Veeam Replication – Failover & Failback
We are into the home stretch on this series now, this post will cover the failover and failback of our replicated virtual machines.
In the previous posts, we setup our replication jobs and got our data going from one site to another, so this one will cover how easy it is to failover for a reason I will let you imagine, for the story though let’s use power outage but we only need to failover our SQL VM for a few hours whilst this host power issue is resolved.
For the purposes of this post lets expect that all the replication jobs have been successful, of course they are if you have been following. Oh, and we have some restore points in our secondary location.
The screen above shows the ready replicas that we have powered off in our secondary sites. Notice in the above though that I have two replica locations and in some instances, I have our Domain Controllers and SQL boxes going to both locations. This could achieve a multi-site failover plan if required. Or also it could be that one site is a development site on the same campus as live and these replicas can be used for a SureReplica job (VMware only) This will be covered in a forthcoming post.

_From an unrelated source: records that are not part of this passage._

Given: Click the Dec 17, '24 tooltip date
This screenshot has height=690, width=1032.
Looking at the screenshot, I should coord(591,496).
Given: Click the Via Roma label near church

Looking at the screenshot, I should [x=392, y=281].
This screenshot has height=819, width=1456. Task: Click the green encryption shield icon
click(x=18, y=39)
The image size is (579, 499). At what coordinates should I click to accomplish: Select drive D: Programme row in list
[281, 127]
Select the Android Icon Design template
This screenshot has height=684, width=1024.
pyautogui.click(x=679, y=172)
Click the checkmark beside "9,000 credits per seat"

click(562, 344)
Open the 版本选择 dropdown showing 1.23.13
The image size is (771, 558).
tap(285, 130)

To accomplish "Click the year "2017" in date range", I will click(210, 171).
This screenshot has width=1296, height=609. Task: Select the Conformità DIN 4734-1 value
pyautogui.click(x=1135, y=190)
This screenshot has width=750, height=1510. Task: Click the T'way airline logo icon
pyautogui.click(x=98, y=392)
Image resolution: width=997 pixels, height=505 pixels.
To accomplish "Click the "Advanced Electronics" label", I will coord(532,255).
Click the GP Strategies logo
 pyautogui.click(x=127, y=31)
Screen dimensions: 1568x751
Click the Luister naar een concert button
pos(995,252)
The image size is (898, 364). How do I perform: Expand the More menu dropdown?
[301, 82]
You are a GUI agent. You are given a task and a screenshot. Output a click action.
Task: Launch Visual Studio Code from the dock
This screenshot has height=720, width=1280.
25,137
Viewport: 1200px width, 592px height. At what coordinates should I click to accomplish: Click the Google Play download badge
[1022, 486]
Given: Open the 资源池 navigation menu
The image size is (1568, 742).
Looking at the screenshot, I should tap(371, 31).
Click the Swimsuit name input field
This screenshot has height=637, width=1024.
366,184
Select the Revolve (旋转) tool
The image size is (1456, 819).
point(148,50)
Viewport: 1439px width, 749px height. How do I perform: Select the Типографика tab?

When you right click on the VMs you have some options.
The ones we are interested in are the top three.
Failover Now – This is the panic stations button, disaster scenario and we need everything over and up and running as soon as possible, we will cover this shortly.
Planned Failover – A little less panic station, maybe a power situation on the host and we only need a subset of machines to failover to a secondary but the difference being here is we have the planned time for the maintenance. We will get to this later as well.
Add to Failover Plan – A failover plan allows you to group a number of virtual machines and set some basic configuration on how they get started up in that second location, in this scenario we are only going to failover one VM but let’s walk through the process as it would still work with 1 VM.
Failover Plan
When you select through the wizard above you get the simple steps to create a new failover plan. On the first screen, you can give a name and description and you are able to add pre-and post-failover scripts. Script files formats allowed: BAT, CMD, EXE and PS1. An example here could be that you have a tertiary application that is linked to this particular VM that is not part of the failover so we may just want to trigger a PowerShell script to stop a certain service on the application server.
The following screen is where you can choose the VMs you require to be part of this failover plan. You have the ability to set a delay this is to delay the VM boot time as part of the failover trigger, on this same screen you are able to move the VMs up and down according to the order in which you need them to boot.
That’s it once you complete that step its then time to see the summary of the configuration for the failover plan, simple stuff here as we only have one VM. I do quite like the command function it gives you in this last summary screen. Meaning you could in theory run this from another location that can talk to the VBR server.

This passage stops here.